[EXTRAIT FOURNI]
######

Une autre occasion de doute, je n’ose dire une contradiction, se cache dans la notion de l’homme supérieur ; Nietzsche subissait toute discipline avec une docilité fière. Il savait quelle force résulte de la contrainte, et que la force ne résulte peut-être que de la contrainte seulement[1]. « Toute morale, dit-il, est, par opposition au laisser-aller, une sorte de tyrannie contre la nature et aussi contre la raison ; ce n’est cependant pas une objection contre elle »[2]. Une morale qui engendre la force sera bonne, fût-elle mensongère, car « il faut considérer pour quel but on ment »[3]. À défaut de morale, l’esprit affranchi gagne à se soumettre à « l’assujettissement du style », tandis qu’une âme serve craint l’asservissement[4]. Et pourtant la contrainte, le style, ne sont que des moyens ; — moyens d’acquérir plus, pour risquer davantage. La grandeur tragique n’éclot que dans l’état dyonisien, quand l’être s’abandonne, redevient instinctif et danse, comme un enfant, sur sa propre vertu. Mais à quel moment la contrainte sera-t-elle assez intense, assez enracinée, pour que l’abandon ne soit plus faiblesse ? Ce moment viendra-t-il jamais ? Et l’abandon même est-il désirable ? La pleine puissance de la force, sa plus haute valeur tragique ne se trouverait-elle pas dans la contrainte même ? — Voilà le problème, l’important problème qui nous est laissé. Le conflit entre la nature et la culture, demeure chez Nietzsche irrésolu.

######

[DONNÉES FOURNIES]
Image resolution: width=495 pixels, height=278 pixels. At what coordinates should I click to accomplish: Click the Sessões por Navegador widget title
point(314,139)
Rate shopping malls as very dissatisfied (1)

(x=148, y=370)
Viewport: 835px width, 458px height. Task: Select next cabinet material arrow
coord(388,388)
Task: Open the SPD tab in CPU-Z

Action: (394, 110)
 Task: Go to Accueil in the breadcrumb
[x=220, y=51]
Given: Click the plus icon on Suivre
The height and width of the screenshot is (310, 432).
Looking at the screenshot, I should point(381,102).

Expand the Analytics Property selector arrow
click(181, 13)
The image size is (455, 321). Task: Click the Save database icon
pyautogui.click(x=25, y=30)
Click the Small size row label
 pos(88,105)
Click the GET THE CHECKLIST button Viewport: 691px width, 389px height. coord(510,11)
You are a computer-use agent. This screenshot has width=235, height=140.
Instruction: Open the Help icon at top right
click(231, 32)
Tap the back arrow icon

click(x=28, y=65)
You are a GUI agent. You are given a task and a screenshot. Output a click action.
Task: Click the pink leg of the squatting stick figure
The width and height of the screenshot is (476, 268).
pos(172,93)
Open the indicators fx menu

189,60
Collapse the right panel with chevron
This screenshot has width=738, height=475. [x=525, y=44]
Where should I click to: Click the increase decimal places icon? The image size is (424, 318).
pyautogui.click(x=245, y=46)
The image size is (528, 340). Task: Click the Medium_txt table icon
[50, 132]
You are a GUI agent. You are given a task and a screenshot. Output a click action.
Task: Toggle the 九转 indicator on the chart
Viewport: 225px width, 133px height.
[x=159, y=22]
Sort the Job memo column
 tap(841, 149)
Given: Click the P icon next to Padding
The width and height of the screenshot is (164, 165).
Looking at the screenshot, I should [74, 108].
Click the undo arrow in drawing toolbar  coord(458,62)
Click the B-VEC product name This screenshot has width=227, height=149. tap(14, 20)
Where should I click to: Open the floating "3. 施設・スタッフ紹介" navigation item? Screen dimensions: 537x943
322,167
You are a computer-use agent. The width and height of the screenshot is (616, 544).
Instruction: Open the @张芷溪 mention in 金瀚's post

######

[CONSIGNES]
1) D'après l'extrait sur Nietzsche, avec quelle attitude Nietzsche subissait-il toute discipline ?
2) Traduisez en anglais, s'il vous plaît, cette phrase de l'extrait sur Nietzsche : « Le conflit entre la nature et la culture, demeure chez Nietzsche irrésolu. »

[RÉPONSES]
1) Avec une docilité fière.

2) The conflict between nature and culture remains unresolved in Nietzsche.